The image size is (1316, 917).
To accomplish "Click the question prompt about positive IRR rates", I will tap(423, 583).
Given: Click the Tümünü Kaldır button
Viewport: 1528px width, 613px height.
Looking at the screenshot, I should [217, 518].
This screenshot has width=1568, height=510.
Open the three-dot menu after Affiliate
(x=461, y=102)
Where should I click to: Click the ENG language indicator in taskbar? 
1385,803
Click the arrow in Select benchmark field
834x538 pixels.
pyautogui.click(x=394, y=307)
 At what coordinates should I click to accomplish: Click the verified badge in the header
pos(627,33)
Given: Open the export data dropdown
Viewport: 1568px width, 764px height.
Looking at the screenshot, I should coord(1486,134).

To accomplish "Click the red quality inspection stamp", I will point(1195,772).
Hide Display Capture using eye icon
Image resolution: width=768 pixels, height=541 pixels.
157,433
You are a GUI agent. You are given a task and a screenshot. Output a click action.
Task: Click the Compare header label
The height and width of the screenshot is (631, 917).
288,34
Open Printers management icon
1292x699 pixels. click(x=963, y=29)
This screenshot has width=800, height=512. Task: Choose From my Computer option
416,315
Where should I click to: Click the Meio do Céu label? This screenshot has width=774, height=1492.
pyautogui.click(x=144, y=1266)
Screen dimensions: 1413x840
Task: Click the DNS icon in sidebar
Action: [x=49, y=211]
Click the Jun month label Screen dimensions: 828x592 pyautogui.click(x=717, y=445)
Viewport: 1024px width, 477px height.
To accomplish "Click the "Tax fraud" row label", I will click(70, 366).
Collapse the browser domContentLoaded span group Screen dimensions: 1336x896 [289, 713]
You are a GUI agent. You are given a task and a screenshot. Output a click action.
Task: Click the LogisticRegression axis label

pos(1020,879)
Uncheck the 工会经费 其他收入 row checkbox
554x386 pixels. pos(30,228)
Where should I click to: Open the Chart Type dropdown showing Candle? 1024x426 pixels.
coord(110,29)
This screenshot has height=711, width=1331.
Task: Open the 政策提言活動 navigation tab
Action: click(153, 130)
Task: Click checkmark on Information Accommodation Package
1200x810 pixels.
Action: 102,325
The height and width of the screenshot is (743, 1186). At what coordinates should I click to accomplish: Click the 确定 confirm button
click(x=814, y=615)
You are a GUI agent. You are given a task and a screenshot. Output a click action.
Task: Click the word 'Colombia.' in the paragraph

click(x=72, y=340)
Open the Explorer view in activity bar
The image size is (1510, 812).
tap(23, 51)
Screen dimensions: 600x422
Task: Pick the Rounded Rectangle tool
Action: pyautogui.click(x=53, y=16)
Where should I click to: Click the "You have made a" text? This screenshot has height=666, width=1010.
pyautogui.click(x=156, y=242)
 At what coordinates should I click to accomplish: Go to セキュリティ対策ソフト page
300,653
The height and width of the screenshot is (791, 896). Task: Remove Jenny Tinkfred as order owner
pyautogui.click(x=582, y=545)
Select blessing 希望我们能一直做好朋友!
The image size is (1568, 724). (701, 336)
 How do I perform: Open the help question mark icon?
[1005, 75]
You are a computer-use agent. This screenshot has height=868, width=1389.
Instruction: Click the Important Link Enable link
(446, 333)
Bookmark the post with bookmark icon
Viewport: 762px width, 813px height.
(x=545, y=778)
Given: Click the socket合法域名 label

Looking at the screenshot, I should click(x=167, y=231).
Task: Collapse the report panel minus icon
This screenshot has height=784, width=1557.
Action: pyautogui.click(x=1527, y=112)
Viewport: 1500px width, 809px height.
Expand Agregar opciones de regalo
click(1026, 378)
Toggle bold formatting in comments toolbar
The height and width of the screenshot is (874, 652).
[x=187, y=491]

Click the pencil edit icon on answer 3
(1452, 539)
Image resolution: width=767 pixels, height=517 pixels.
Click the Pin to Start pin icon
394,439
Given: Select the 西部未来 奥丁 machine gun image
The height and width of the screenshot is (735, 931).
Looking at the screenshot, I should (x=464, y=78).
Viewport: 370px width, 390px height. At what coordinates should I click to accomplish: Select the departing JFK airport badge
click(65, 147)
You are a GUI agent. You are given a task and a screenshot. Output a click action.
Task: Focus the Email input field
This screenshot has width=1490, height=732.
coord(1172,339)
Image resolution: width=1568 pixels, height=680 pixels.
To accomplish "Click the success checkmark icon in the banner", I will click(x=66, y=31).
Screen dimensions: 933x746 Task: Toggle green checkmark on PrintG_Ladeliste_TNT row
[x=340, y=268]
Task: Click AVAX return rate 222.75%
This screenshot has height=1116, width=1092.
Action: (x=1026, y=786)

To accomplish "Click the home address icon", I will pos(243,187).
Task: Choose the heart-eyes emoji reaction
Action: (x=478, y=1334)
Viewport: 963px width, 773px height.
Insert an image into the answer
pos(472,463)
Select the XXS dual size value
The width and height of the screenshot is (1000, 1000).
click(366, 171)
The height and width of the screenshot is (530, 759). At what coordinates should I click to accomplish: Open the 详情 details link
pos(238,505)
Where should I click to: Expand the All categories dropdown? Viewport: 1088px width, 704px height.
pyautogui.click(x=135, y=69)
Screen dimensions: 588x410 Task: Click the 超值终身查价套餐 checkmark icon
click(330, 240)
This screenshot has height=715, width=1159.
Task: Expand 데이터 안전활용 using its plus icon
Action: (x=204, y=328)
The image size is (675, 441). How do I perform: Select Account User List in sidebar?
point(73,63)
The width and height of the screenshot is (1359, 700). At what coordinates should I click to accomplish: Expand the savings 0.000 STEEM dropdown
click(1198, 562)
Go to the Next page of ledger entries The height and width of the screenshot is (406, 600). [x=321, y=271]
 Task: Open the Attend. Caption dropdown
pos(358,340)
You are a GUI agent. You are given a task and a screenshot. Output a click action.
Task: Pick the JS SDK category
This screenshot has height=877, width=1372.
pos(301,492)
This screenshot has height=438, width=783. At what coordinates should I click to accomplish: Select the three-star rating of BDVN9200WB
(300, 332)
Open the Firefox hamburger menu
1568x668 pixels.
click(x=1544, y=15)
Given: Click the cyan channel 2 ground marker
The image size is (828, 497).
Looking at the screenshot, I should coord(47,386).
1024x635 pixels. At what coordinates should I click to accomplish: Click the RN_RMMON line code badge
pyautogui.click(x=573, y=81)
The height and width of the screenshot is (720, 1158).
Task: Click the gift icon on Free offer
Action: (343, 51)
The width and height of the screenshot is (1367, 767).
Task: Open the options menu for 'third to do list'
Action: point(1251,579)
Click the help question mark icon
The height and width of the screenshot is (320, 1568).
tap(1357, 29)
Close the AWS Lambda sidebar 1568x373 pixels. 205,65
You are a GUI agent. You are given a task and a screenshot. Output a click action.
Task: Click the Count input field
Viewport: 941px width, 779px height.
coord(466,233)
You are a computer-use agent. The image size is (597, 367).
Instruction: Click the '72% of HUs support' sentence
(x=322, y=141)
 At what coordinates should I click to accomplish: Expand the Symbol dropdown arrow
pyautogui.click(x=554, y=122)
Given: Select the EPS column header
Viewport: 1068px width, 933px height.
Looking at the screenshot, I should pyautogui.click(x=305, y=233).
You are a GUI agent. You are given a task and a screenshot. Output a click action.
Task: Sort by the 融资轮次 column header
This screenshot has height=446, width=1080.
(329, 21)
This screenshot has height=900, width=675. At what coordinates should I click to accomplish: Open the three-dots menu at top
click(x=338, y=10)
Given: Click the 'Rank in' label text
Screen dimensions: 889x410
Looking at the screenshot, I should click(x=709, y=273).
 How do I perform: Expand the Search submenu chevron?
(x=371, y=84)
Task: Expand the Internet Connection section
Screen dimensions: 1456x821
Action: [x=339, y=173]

══════

*Problem:* Nothing but an exact reproduction of the entries is wanted.

*Reply to the exercise:*
The image size is (1316, 917).
To accomplish "Click the question prompt about positive IRR rates", I will tap(423, 583).
Given: Click the Tümünü Kaldır button
Viewport: 1528px width, 613px height.
Looking at the screenshot, I should [217, 518].
This screenshot has width=1568, height=510.
Open the three-dot menu after Affiliate
(x=461, y=102)
Where should I click to: Click the ENG language indicator in taskbar? 
1385,803
Click the arrow in Select benchmark field
834x538 pixels.
pyautogui.click(x=394, y=307)
 At what coordinates should I click to accomplish: Click the verified badge in the header
pos(627,33)
Given: Open the export data dropdown
Viewport: 1568px width, 764px height.
Looking at the screenshot, I should coord(1486,134).

To accomplish "Click the red quality inspection stamp", I will point(1195,772).
Hide Display Capture using eye icon
Image resolution: width=768 pixels, height=541 pixels.
157,433
You are a GUI agent. You are given a task and a screenshot. Output a click action.
Task: Click the Compare header label
The height and width of the screenshot is (631, 917).
288,34
Open Printers management icon
1292x699 pixels. click(x=963, y=29)
This screenshot has width=800, height=512. Task: Choose From my Computer option
416,315
Where should I click to: Click the Meio do Céu label? This screenshot has width=774, height=1492.
pyautogui.click(x=144, y=1266)
Screen dimensions: 1413x840
Task: Click the DNS icon in sidebar
Action: [x=49, y=211]
Click the Jun month label Screen dimensions: 828x592 pyautogui.click(x=717, y=445)
Viewport: 1024px width, 477px height.
To accomplish "Click the "Tax fraud" row label", I will click(70, 366).
Collapse the browser domContentLoaded span group Screen dimensions: 1336x896 [289, 713]
You are a GUI agent. You are given a task and a screenshot. Output a click action.
Task: Click the LogisticRegression axis label

pos(1020,879)
Uncheck the 工会经费 其他收入 row checkbox
554x386 pixels. pos(30,228)
Where should I click to: Open the Chart Type dropdown showing Candle? 1024x426 pixels.
coord(110,29)
This screenshot has height=711, width=1331.
Task: Open the 政策提言活動 navigation tab
Action: click(153, 130)
Task: Click checkmark on Information Accommodation Package
1200x810 pixels.
Action: 102,325
The height and width of the screenshot is (743, 1186). At what coordinates should I click to accomplish: Click the 确定 confirm button
click(x=814, y=615)
You are a GUI agent. You are given a task and a screenshot. Output a click action.
Task: Click the word 'Colombia.' in the paragraph

click(x=72, y=340)
Open the Explorer view in activity bar
The image size is (1510, 812).
tap(23, 51)
Screen dimensions: 600x422
Task: Pick the Rounded Rectangle tool
Action: pyautogui.click(x=53, y=16)
Where should I click to: Click the "You have made a" text? This screenshot has height=666, width=1010.
pyautogui.click(x=156, y=242)
 At what coordinates should I click to accomplish: Go to セキュリティ対策ソフト page
300,653
The height and width of the screenshot is (791, 896). Task: Remove Jenny Tinkfred as order owner
pyautogui.click(x=582, y=545)
Select blessing 希望我们能一直做好朋友!
The image size is (1568, 724). (701, 336)
 How do I perform: Open the help question mark icon?
[1005, 75]
You are a computer-use agent. This screenshot has height=868, width=1389.
Instruction: Click the Important Link Enable link
(446, 333)
Bookmark the post with bookmark icon
Viewport: 762px width, 813px height.
(x=545, y=778)
Given: Click the socket合法域名 label

Looking at the screenshot, I should click(x=167, y=231).
Task: Collapse the report panel minus icon
This screenshot has height=784, width=1557.
Action: pyautogui.click(x=1527, y=112)
Viewport: 1500px width, 809px height.
Expand Agregar opciones de regalo
click(1026, 378)
Toggle bold formatting in comments toolbar
The height and width of the screenshot is (874, 652).
[x=187, y=491]

Click the pencil edit icon on answer 3
(1452, 539)
Image resolution: width=767 pixels, height=517 pixels.
Click the Pin to Start pin icon
394,439
Given: Select the 西部未来 奥丁 machine gun image
The height and width of the screenshot is (735, 931).
Looking at the screenshot, I should (x=464, y=78).
Viewport: 370px width, 390px height. At what coordinates should I click to accomplish: Select the departing JFK airport badge
click(65, 147)
You are a GUI agent. You are given a task and a screenshot. Output a click action.
Task: Focus the Email input field
This screenshot has width=1490, height=732.
coord(1172,339)
Image resolution: width=1568 pixels, height=680 pixels.
To accomplish "Click the success checkmark icon in the banner", I will click(x=66, y=31).
Screen dimensions: 933x746 Task: Toggle green checkmark on PrintG_Ladeliste_TNT row
[x=340, y=268]
Task: Click AVAX return rate 222.75%
This screenshot has height=1116, width=1092.
Action: (x=1026, y=786)

To accomplish "Click the home address icon", I will pos(243,187).
Task: Choose the heart-eyes emoji reaction
Action: (x=478, y=1334)
Viewport: 963px width, 773px height.
Insert an image into the answer
pos(472,463)
Select the XXS dual size value
The width and height of the screenshot is (1000, 1000).
click(366, 171)
The height and width of the screenshot is (530, 759). At what coordinates should I click to accomplish: Open the 详情 details link
pos(238,505)
Where should I click to: Expand the All categories dropdown? Viewport: 1088px width, 704px height.
pyautogui.click(x=135, y=69)
Screen dimensions: 588x410 Task: Click the 超值终身查价套餐 checkmark icon
click(330, 240)
This screenshot has height=715, width=1159.
Task: Expand 데이터 안전활용 using its plus icon
Action: (x=204, y=328)
The image size is (675, 441). How do I perform: Select Account User List in sidebar?
point(73,63)
The width and height of the screenshot is (1359, 700). At what coordinates should I click to accomplish: Expand the savings 0.000 STEEM dropdown
click(1198, 562)
Go to the Next page of ledger entries The height and width of the screenshot is (406, 600). [x=321, y=271]
 Task: Open the Attend. Caption dropdown
pos(358,340)
You are a GUI agent. You are given a task and a screenshot. Output a click action.
Task: Pick the JS SDK category
This screenshot has height=877, width=1372.
pos(301,492)
This screenshot has height=438, width=783. At what coordinates should I click to accomplish: Select the three-star rating of BDVN9200WB
(300, 332)
Open the Firefox hamburger menu
1568x668 pixels.
click(x=1544, y=15)
Given: Click the cyan channel 2 ground marker
The image size is (828, 497).
Looking at the screenshot, I should coord(47,386).
1024x635 pixels. At what coordinates should I click to accomplish: Click the RN_RMMON line code badge
pyautogui.click(x=573, y=81)
The height and width of the screenshot is (720, 1158).
Task: Click the gift icon on Free offer
Action: (343, 51)
The width and height of the screenshot is (1367, 767).
Task: Open the options menu for 'third to do list'
Action: point(1251,579)
Click the help question mark icon
The height and width of the screenshot is (320, 1568).
tap(1357, 29)
Close the AWS Lambda sidebar 1568x373 pixels. 205,65
You are a GUI agent. You are given a task and a screenshot. Output a click action.
Task: Click the Count input field
Viewport: 941px width, 779px height.
coord(466,233)
You are a computer-use agent. The image size is (597, 367).
Instruction: Click the '72% of HUs support' sentence
(x=322, y=141)
 At what coordinates should I click to accomplish: Expand the Symbol dropdown arrow
pyautogui.click(x=554, y=122)
Given: Select the EPS column header
Viewport: 1068px width, 933px height.
Looking at the screenshot, I should pyautogui.click(x=305, y=233).
You are a GUI agent. You are given a task and a screenshot. Output a click action.
Task: Sort by the 融资轮次 column header
This screenshot has height=446, width=1080.
(329, 21)
This screenshot has height=900, width=675. At what coordinates should I click to accomplish: Open the three-dots menu at top
click(x=338, y=10)
Given: Click the 'Rank in' label text
Screen dimensions: 889x410
Looking at the screenshot, I should click(x=709, y=273).
 How do I perform: Expand the Search submenu chevron?
(x=371, y=84)
Task: Expand the Internet Connection section
Screen dimensions: 1456x821
Action: [x=339, y=173]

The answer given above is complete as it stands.